Tuesday, January 23, 2018


Born on 4, April 1939 as Hugh Ramapolo Masekela in KwaGuqa Township, Witbank, South Africa to a health inspector
father (Thomas Selena Masekela) and a social worker mother (Pauline Masekela). 

A music legend in full rights, Hugh Masekela is South Africa's most renown hornsman of all time whose musical compositions and proficiency on the trumpet, cornet, flute etc., stood him out of the crowd at a very young age. 

Widely known as South Africa's father of Jazz music, Hugh Masekela's compositions which he inadvertently structured as anti-apartheid songs did drum its point home and declared him a world-class genius. Hugh's popular hits like Bring Him Back Home, Promise of a Future, Grazing in the Grass (which in 1968 became a U.S #1 pop hit) and Soweto Blues became anthems in their own standing during South Africa's Apartheid regime.

Raised by his grandmother (who ran an illegal drinking spot for miners), Hugh's journey into music began at a very young age, say around 9, when he learned how to play the piano, he also around this point in his life began to sing for customers at his grandmother's bar. 

After watching the then popular movie Young Man with a Horn at age 14, Hugh became determined to become a trumpeter and picked took this up seriously. While in St. Martin's School during his secondary education days, Hugh was gifted a trumpet by world music icon Louis Armstrong and this priceless gift was presented to him by Trevor Huddleston (Archbishop) and Chaplain of his school with specific instruction for the then leader of Johannesburg Municipal Brass Band (Native), Uncle Sauda to coach Hugh to being a good trumpeter.

Hugh Masekela quickly mastered the trumpet and other horn instruments to become a voice to be reckoned with during South Africa's horrendous Apartheid regime. 

Hugh Masekela's musical career began to blossom from the 1950s with his active involvement in the polity of the day using his music as a driving force, his career peaked in 1958 with the visit of the then globally popular Manhattan Brothers to South Africa on tour of the African sub-region. He was discovered to be one of the best hornsmen in the country and was contracted to play in the orchestra which produced the South African musical movie King Kong which premiered and had received global recognition.

Along with  Johnny Gertze, Makhaya Ntshoko, Dollar Brand and Kippie Moeketsi, Hugh in 1959 formed the Jazz Epistles and this stage in the young, Masekela's life became its changing point as he drew a following countrywide that pushed him on to a greater height of fame. 
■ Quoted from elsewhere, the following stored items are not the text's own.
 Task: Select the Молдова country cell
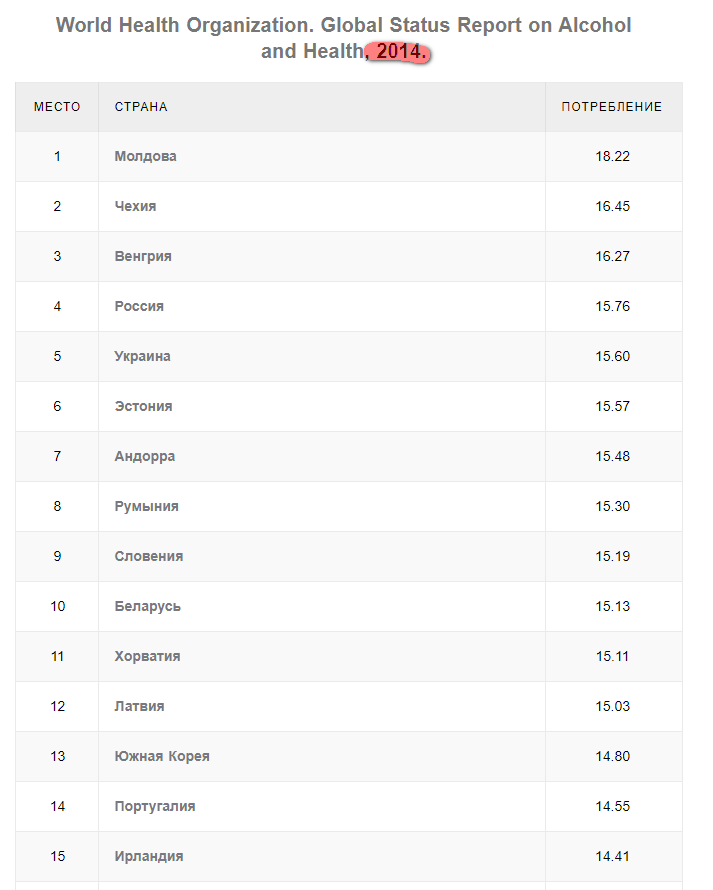tap(146, 157)
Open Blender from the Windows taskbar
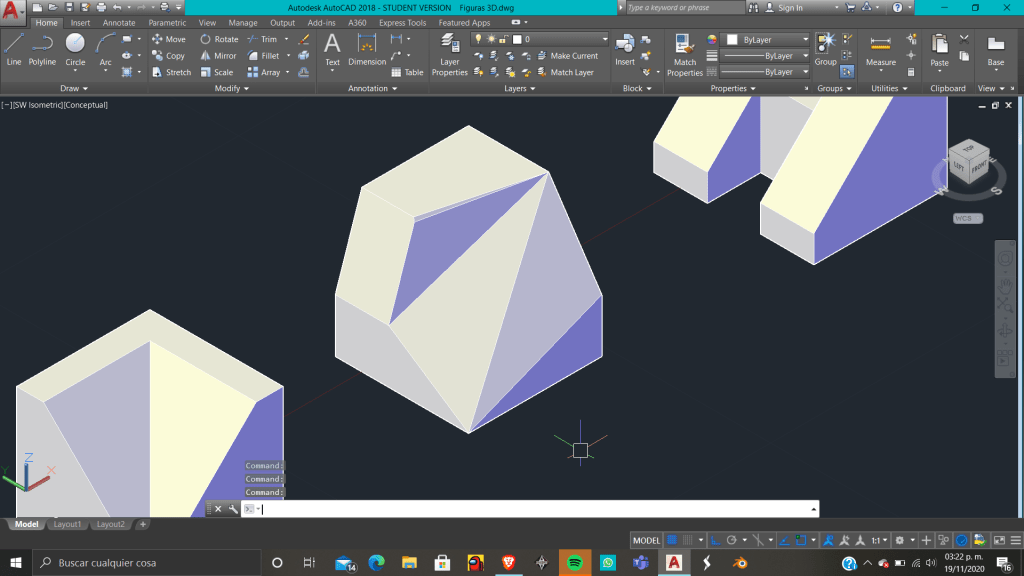Screen dimensions: 1024x576 [x=740, y=563]
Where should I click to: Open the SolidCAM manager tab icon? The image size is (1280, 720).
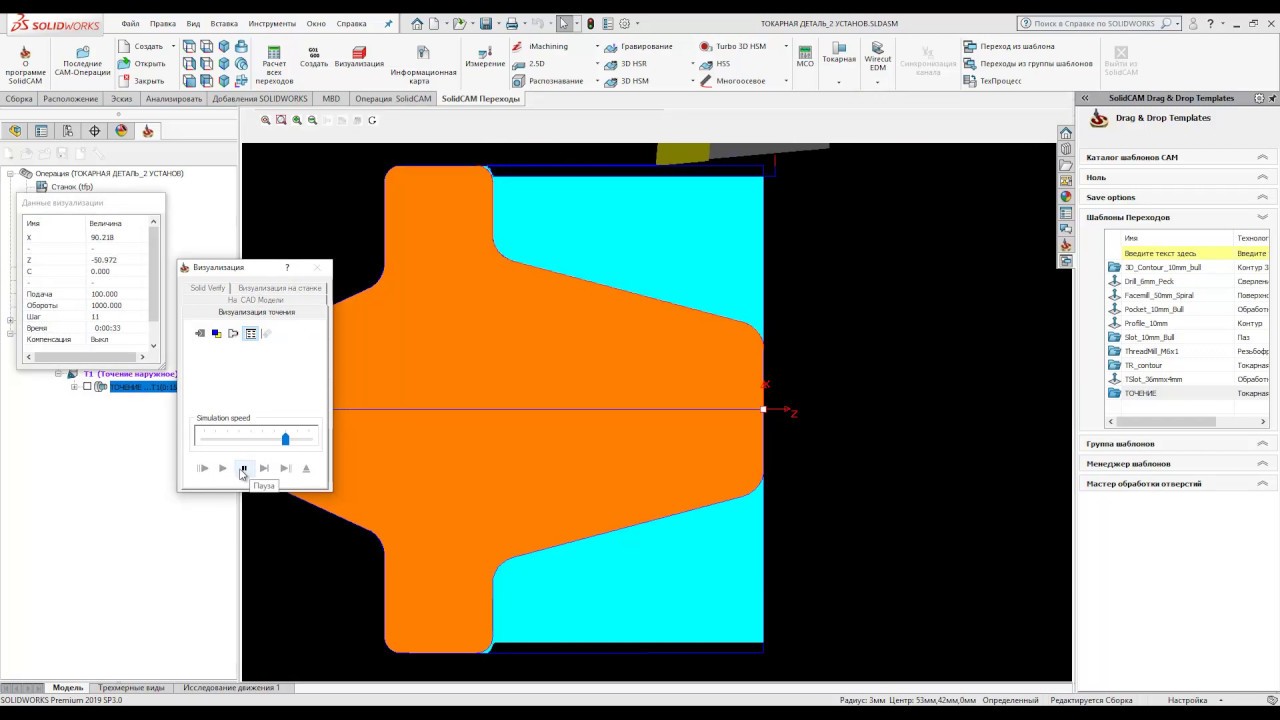pos(147,131)
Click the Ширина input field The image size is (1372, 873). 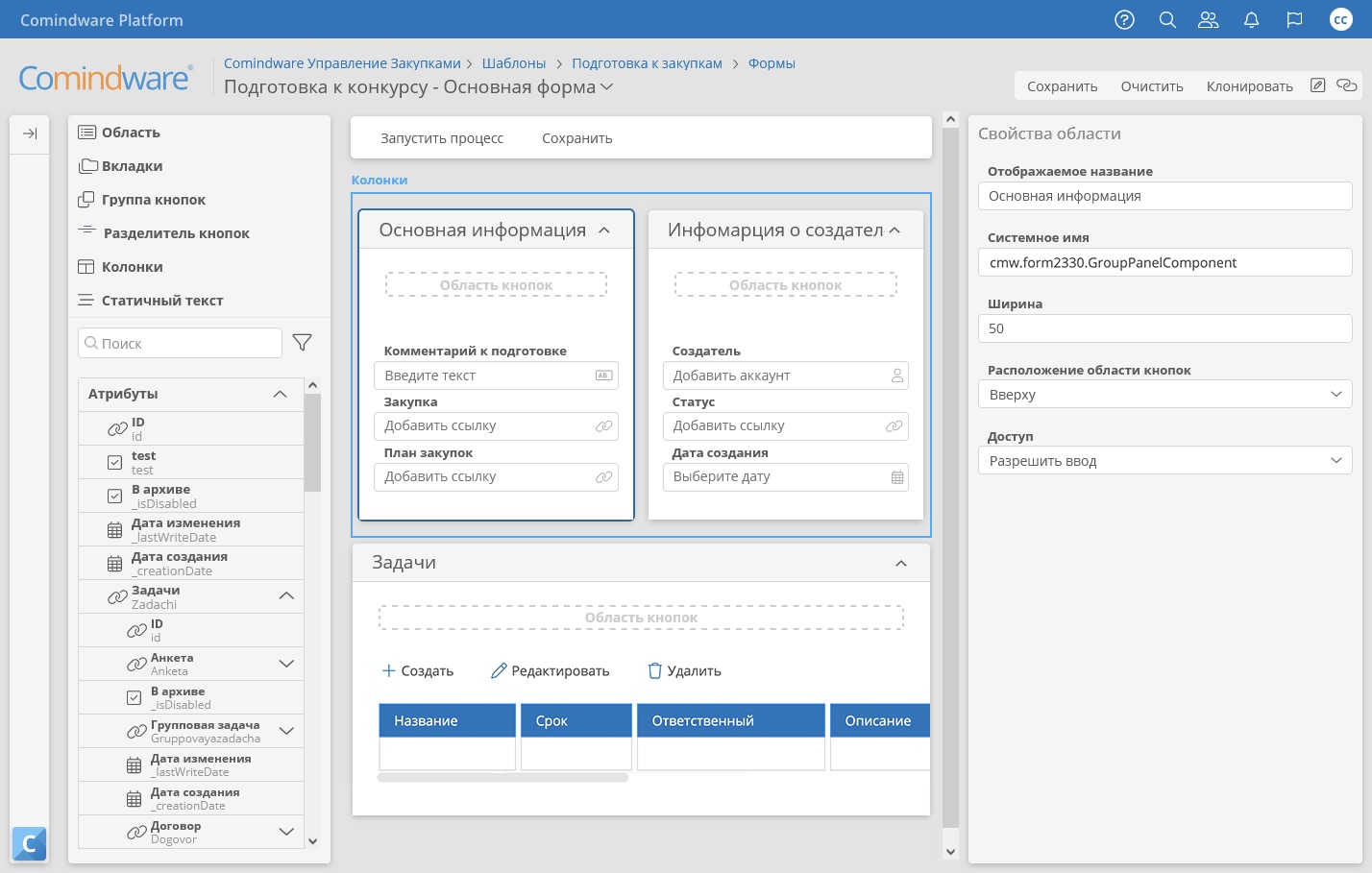(x=1164, y=328)
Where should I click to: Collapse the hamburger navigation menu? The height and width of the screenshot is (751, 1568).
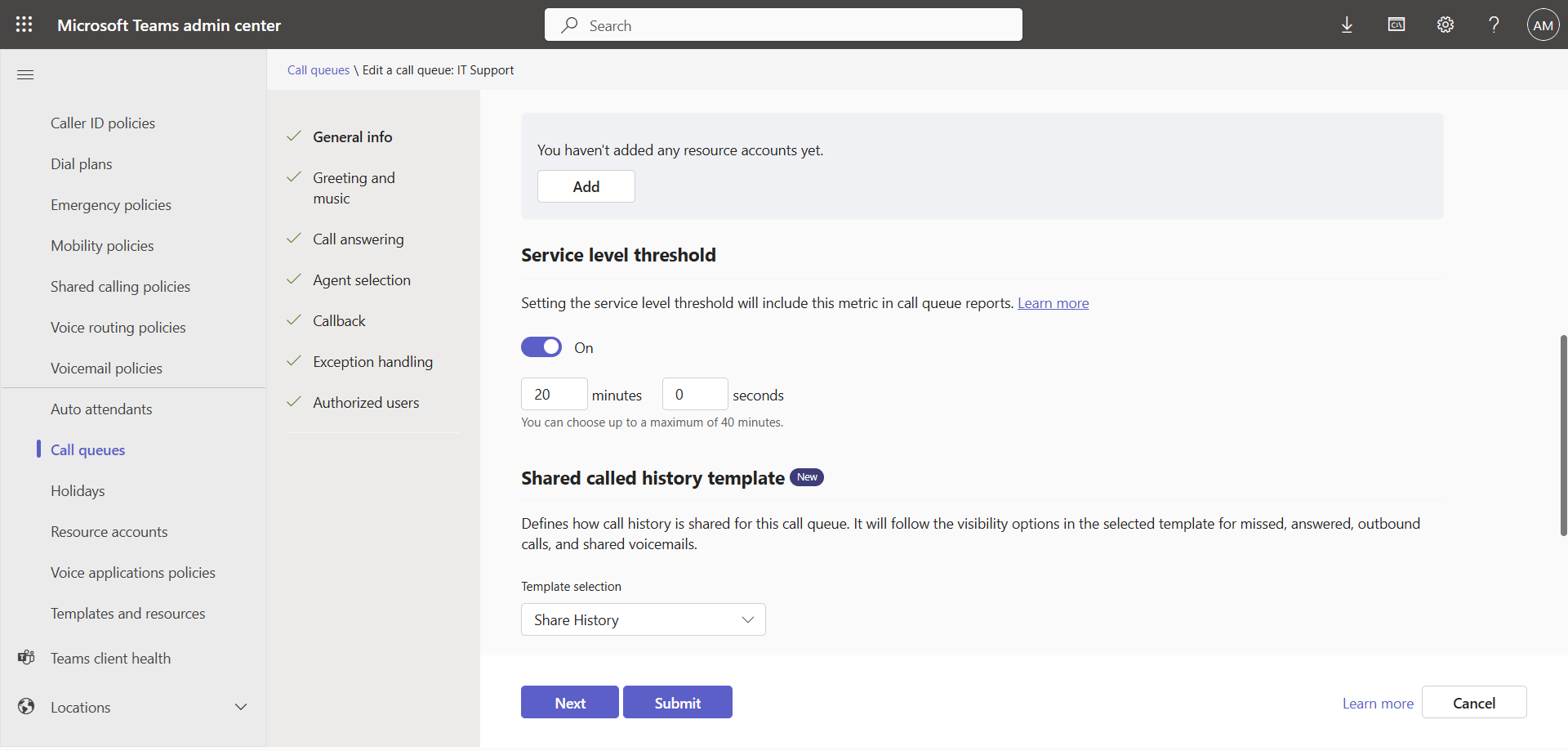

In 1960, following a great national unrest in the country, Hugh with the help of friends abroad secured his admission into the Guildhall School of Music in London. Hugh Masekela through the journey of his life married South African Queen of Songs, Mariam Makeba in 1964 in a rather very short-lived matrimony that lasted only 2-year as they hurried got divorced afterward.

Hugh Masekela has performed around the world and his songs have made hits globally with his 1967 Jazz special Up, Up and Away which made it to the #1 place on the U.S Charts followed the next year by Grazing in the Grass which stood at the #1 spot on the U.S Pop Charts and grossed over four million copies in sales. 

His 1987 super hit Bring Him Back Home began a powerful Anti-Apartheid anthem which was tailored to push for the release of the Madiba Nelson Mandela from the hold of the Apartheid South African Government of the day.

After 3 other consecutive marriages after, Mama Africa, Miriam Makeba, namely, to:

Chris Calloway
Jabu Mbatha
Elinam Cofie
Hugh Masekela after a long-spanning successful musical career died of Cancer at the age of 78 in the early morning hours of January 23rd, 2018.